Richard Dawkins uses the example of organized religion: "Perhaps we could regard an organized church, with its architecture, rituals, laws, music, art, and written tradition, as a co-adapted stable set of mutually-assisting memes."
Another example of a meme complex would be Christmas. Think about all the rituals associated with Christmas: Christmas trees, carols, candy canes, Santa Claus, elves, et cetera. All of these are memes which connect to one another creating a meme complex.
So What Does This Have To Do With The Fear Mythos?
Ah, my dear Watson, you have come to the crux of my argument: all of the monsters in our menagerie are memes.
The Slender Man is a meme. Think about it: when it first appeared, the idea of it struck a chord with people, who replicated and imitated it. And not just that, other details about the Slender Man began to attach themselves to the meme: facelessness, forests, cryptic symbols, distortion. All of these things became memes and attached themselves to the Slender Man creating a meme complex.
This is not In-Game, by the way, this is Out-of-Game. The Slender Man is, in all seriousness, a meme complex. (One could argue that the Fears are only memes, not meme complexes themselves, but the Fear Mythos overall can be seen as a meme complex as well.)

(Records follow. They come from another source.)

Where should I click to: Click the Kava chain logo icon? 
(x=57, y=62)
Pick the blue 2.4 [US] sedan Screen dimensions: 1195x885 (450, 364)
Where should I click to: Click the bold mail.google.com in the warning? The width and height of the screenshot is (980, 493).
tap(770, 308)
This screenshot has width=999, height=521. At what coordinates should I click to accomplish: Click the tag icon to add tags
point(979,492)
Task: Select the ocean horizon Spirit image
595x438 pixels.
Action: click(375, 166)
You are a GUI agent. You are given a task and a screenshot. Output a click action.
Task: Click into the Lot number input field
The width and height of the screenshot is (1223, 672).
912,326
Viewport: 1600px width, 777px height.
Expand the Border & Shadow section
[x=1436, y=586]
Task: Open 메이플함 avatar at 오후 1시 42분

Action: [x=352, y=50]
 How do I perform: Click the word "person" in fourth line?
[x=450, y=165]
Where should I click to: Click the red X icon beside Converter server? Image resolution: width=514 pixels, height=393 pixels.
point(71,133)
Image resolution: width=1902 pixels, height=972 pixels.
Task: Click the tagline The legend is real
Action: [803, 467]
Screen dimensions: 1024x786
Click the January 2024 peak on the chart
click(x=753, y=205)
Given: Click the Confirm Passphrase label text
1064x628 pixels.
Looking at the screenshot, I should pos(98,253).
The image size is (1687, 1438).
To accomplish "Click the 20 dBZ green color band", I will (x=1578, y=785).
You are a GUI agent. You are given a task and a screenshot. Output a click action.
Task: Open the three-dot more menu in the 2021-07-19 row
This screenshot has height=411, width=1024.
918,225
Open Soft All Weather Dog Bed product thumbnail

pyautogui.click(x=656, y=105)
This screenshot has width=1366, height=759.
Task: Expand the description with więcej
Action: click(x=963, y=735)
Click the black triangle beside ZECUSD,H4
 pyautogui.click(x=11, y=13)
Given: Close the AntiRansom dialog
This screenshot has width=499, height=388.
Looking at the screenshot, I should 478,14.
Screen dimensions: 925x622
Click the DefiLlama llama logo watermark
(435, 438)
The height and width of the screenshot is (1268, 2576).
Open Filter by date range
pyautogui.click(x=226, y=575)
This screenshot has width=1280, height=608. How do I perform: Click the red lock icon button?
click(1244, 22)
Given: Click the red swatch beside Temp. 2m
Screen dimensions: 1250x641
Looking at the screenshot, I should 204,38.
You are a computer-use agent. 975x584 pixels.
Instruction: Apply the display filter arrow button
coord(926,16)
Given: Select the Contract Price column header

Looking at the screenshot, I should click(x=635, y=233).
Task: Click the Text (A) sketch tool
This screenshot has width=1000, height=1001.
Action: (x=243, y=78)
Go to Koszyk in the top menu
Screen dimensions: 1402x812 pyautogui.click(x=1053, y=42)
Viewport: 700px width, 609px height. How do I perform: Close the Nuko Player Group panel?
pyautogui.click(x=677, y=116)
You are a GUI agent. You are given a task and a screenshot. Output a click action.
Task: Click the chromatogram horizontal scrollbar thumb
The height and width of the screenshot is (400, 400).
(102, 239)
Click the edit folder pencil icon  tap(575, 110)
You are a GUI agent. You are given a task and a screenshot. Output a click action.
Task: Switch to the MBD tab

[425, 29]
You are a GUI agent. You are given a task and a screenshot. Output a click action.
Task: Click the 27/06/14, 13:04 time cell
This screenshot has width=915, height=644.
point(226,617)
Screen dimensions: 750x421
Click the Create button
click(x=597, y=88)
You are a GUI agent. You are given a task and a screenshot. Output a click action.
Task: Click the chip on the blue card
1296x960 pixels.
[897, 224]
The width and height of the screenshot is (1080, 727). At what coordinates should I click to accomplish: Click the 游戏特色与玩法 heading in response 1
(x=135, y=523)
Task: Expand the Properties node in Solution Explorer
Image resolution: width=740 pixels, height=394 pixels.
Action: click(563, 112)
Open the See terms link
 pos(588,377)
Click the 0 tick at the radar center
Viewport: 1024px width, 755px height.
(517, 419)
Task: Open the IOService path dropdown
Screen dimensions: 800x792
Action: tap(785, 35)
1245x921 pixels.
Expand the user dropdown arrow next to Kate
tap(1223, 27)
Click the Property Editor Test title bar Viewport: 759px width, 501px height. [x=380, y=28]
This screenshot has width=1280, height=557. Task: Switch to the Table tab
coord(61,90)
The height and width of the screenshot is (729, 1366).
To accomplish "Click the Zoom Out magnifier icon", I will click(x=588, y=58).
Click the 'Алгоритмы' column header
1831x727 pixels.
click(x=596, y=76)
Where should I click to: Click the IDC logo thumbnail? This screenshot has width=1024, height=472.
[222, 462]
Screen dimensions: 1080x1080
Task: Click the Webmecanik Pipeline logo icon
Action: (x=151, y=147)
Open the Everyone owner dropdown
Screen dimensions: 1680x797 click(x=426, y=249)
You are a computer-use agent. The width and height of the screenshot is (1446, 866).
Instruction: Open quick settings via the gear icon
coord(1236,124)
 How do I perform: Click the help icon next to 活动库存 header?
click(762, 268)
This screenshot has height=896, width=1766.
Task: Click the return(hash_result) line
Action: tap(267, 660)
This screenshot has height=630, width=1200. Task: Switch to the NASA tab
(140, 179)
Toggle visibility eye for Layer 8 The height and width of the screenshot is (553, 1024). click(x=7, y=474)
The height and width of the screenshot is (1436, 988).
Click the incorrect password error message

I like to refer to the Slender Man and the Fears as memetic monsters.
What About The Panopticon?
The Panopticon is an In-Game group that seeks to eradicate the Slender Man and the Fears. They used to be a government think tank looking into the phenomena of "runners" and "proxies" until they actually caught a glimpse of the Slender Man. They convinced themselves that Slendy was a meme complex so powerful that just having it in your head caused you to hallucinate him. All evidence against that concept was swept away and rationalized as something else.
They sought to eliminate the "Slender Man meme complex" by brainwashing those who believed in it. Make them disbelieve in the meme, remove the meme complex from their head. To this end, they used another meme and tried to instill it into people's minds: "This is the best of all possible worlds."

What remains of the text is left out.